Zion Williamson rejoining Pelicans lineup at pivotal time
METAIRIE, La. (AP) — Zion Williamson opened with a joke — about himself.
A months-long recovery from arthroscopic knee surgery is finally behind the New Orleans Pelicans rookie and top overall draft choice. And when Williamson discussed the long wait for his highly anticipated NBA regular-season debut on Wednesday night against San Antonio, he poked fun at himself for apparently dozing off while sitting on the bench during a couple of recent games.
“If ya’ll saw me meditating on the sidelines, it’s been very difficult,” Williamson said with a grin. “But it’s finally here. I finally get to go back out there.”
The whole league and basketball fans around the world seem to be as excited as he is.
The 6-foot-6, 285-pound Williamson has been an internet sensation since video clips were posted of his imposing frame barreling downcourt and soaring to the hoop for rim-rattling dunks as a high school player in Spartanburg, South Carolina.
The hype surrounding him only accelerated when he starred at Duke, averaging 22.6 points to go with nearly nine rebounds and nearly two blocks per game.
His selection at No. 1 overall, unsurprising as it was, nonetheless ignited a celebratory frenzy among fans gathered for a draft-night block party in downtown New Orleans.
He drew a capacity crowd sprinkled with sports and entertainment celebrities to the Pelicans’ Las Vegas Summer League opener, only to make an early exit with a bruised left knee.
When Williamson returned for the preseason, he looked comfortable going strong to the hoop against the likes of Utah’s Rudy Gobert, the two-time reigning NBA defensive player of the year.
In four preseason games, Williamson averaged 23.3 points and 6.5 rebounds before being sidelined to have surgery on Oct. 21, the day before the regular-season opener. The initial prognosis was a six- to eight-week absence, but the Pelicans took a cautious, comprehensive approach with their prized draft pick that lasted much longer.
“There’s a lot of times when I wanted to punch a wall or kick chairs because it’s frustrating,” Williamson said. “To not be able to move your body the way you want to, not to make any athletic movements, I mean, it’s tough. Especially because I’m 19 and I haven’t even played my first NBA game. It was tough, but I battled through it.”
Williamson’s rehab went well beyond the healing of the lateral meniscus of his knee. Team training staff analyzed and changed the way he moved, jumped and, most importantly, landed.
“It’s not landing (with) straight legs. Kind of don’t let all my force go into my legs,” Williamson explained. “It’s a lot of technical stuff.”
Pelicans staff also worked to make Williamson more flexible and challenged him mentally to consider when — and when not — to exert himself during games.
“I did learn a lot about my body in this time period,” he said. “It came a lot from watching film and where to use my energy and try to make smarter reads and not exhaust so much energy.”
Last week, David Griffin, the Pelicans’ first-year executive vice president of operations, portrayed Williamson’s rehabilitation process as something that made the rookie capable of performing physically on a level not previously exhibited.

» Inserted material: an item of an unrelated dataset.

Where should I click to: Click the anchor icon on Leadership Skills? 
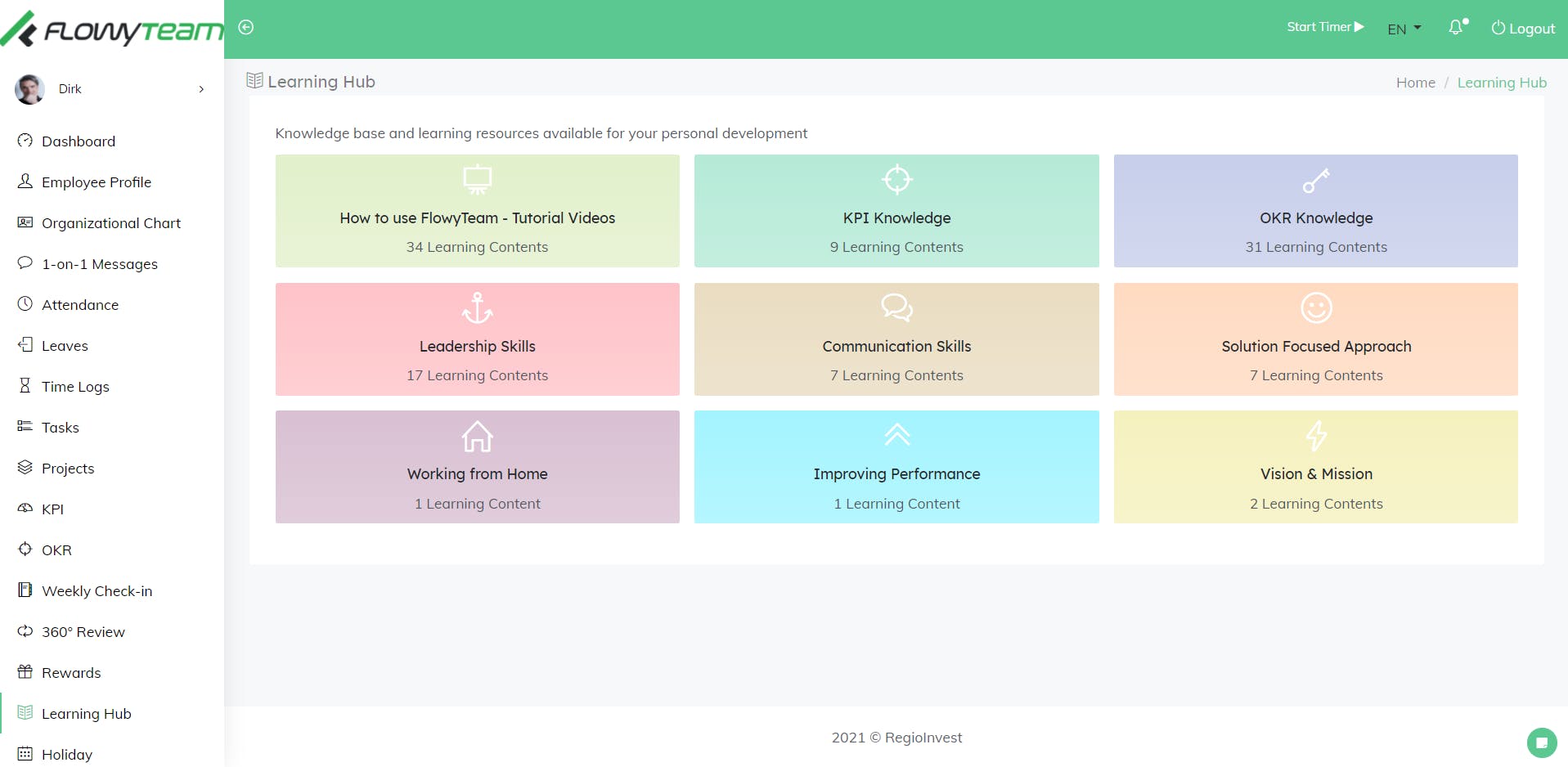(478, 308)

How many minutes Williamson gets to display his newfound physical form initially remains to be seen. Griffin has said there won’t be a specific minute restriction but that Williamson’s time on the court will be limited at first and that he might not play the second of games on consecutive nights.
At this point, Williamson will take whatever minutes he can get. He dismisses the notion that his return comes with a lot of pressure to meet fans’ sky-high expectations.
“Not really putting no pressure on it at all,” Williamson said. “I love to play basketball. So I’m just looking to go out there, have fun and compete.”
And he’ll be competing in meaningful games.
That didn’t seem probable when the Pelicans lost a franchise-record 13 straight early this season, but they’ve responded with 11 victories in 16 games and entered their final 38 games just 3 1/2 games out of the final playoff spot in the Western Conference.
“It’s very exciting to be coming back during this time,” Williamson said. “We did go through a bad stretch, but things have turned around. Everybody’s been playing better. I’m just looking to go join in and have some fun.”
If fun equals winning, New Orleans could be in for a compelling second half of the season.